### TEXTO FUENTE
--------------------

A pesar de que la ventaja del candidato Caldera sobre quien llegó segundo (Gonzalo Barrios, de AD) fue de poco más de 30 mil votos, el resultado oficial, anunciado por el Consejo Supremo Electoral, “no causó mayor pea”, sino todo lo contrario.
Las elecciones del 58, 63 y 68 apuntalaron la credibilidad del venezolano en las elecciones como forma de seleccionar a los conductores de la sociedad, ajena a la imposición de las armas y del capricho caudillista.
Un titular del diario El Nacional del 2 de 1968, al día siguiente de la elección de Caldera, decía a 8 columnas: “En los barrios de Caracas todos querían ser los primeros en votar e hicieron las colas desde las 2:00 am”, lo que da cuenta de que el acuerdo de Nueva York había sido exitoso: la asistencia a las urnas sería en adelante masiva, con baja abstención y resultados creíbles.
Perdida la virginidad electoral, los venezolanos celebraron cuatro elecciones continuas bajo el signo de la “modernidad”. Ese período se extendió por 20 años, entre 1973 y 1988, en un contexto de bonanza petrolera.
Las campañas políticas pasaron a ser luchas de diseño de imagen y de técnicas de persuasión: el candidato cobró relieve por encima del partido, antaño depositario de ideología, mensaje, símbolo y color.

--------------------

### DATOS SIN PROCESAR
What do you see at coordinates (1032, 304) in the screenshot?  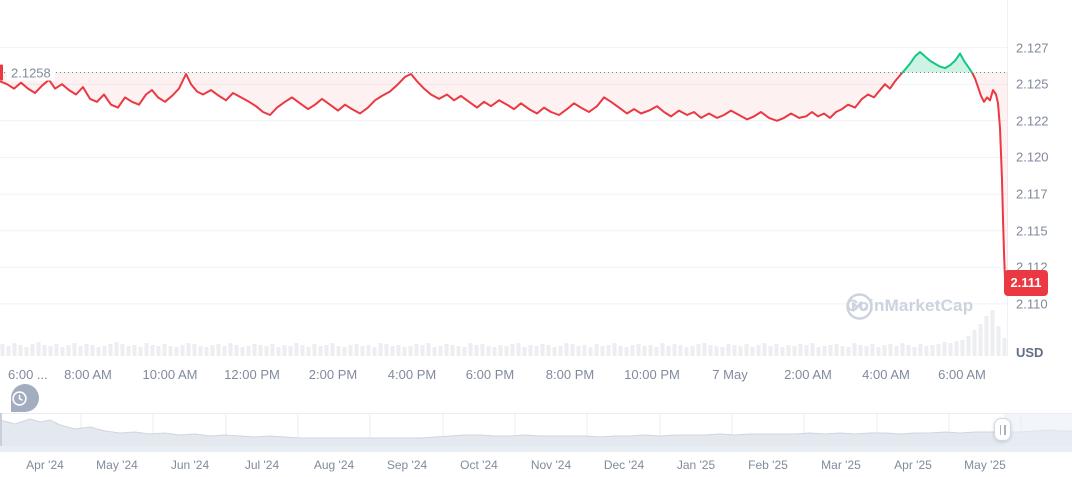 I see `y-tick-label: 2.110` at bounding box center [1032, 304].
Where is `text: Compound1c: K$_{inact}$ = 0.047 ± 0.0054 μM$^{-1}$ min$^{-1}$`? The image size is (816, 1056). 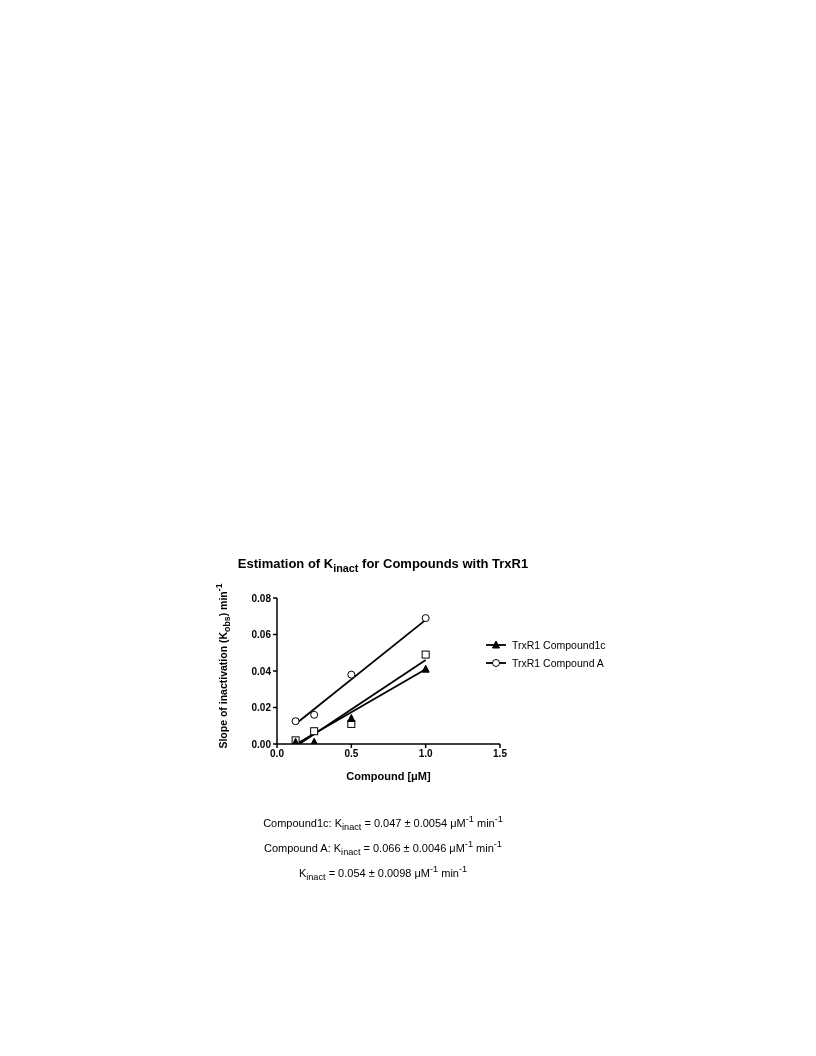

--------------------

### SOLICITUD DE TRABAJO 1
Reproduce tal cual el pasaje del texto fuente que va de "A pesar de que" a "y resultados creíbles.".
### SOLICITUD DE TRABAJO 2
Responde estas preguntas según el texto fuente:
(a) ¿Quién llegó segundo en la elección que ganó Caldera, y de qué partido era?
(b) Según el titular de El Nacional, ¿desde qué hora hicieron las colas en los barrios de Caracas?
(c) ¿Cuántos años se extendió el período de elecciones bajo el signo de la "modernidad"?

### RESPUESTA DEL EJERCICIO 1
A pesar de que la ventaja del candidato Caldera sobre quien llegó segundo (Gonzalo Barrios, de AD) fue de poco más de 30 mil votos, el resultado oficial, anunciado por el Consejo Supremo Electoral, “no causó mayor pea”, sino todo lo contrario.
Las elecciones del 58, 63 y 68 apuntalaron la credibilidad del venezolano en las elecciones como forma de seleccionar a los conductores de la sociedad, ajena a la imposición de las armas y del capricho caudillista.
Un titular del diario El Nacional del 2 de 1968, al día siguiente de la elección de Caldera, decía a 8 columnas: “En los barrios de Caracas todos querían ser los primeros en votar e hicieron las colas desde las 2:00 am”, lo que da cuenta de que el acuerdo de Nueva York había sido exitoso: la asistencia a las urnas sería en adelante masiva, con baja abstención y resultados creíbles.

### RESPUESTA DEL EJERCICIO 2
(a) Gonzalo Barrios, de AD.
(b) Desde las 2:00 am.
(c) 20 años, entre 1973 y 1988.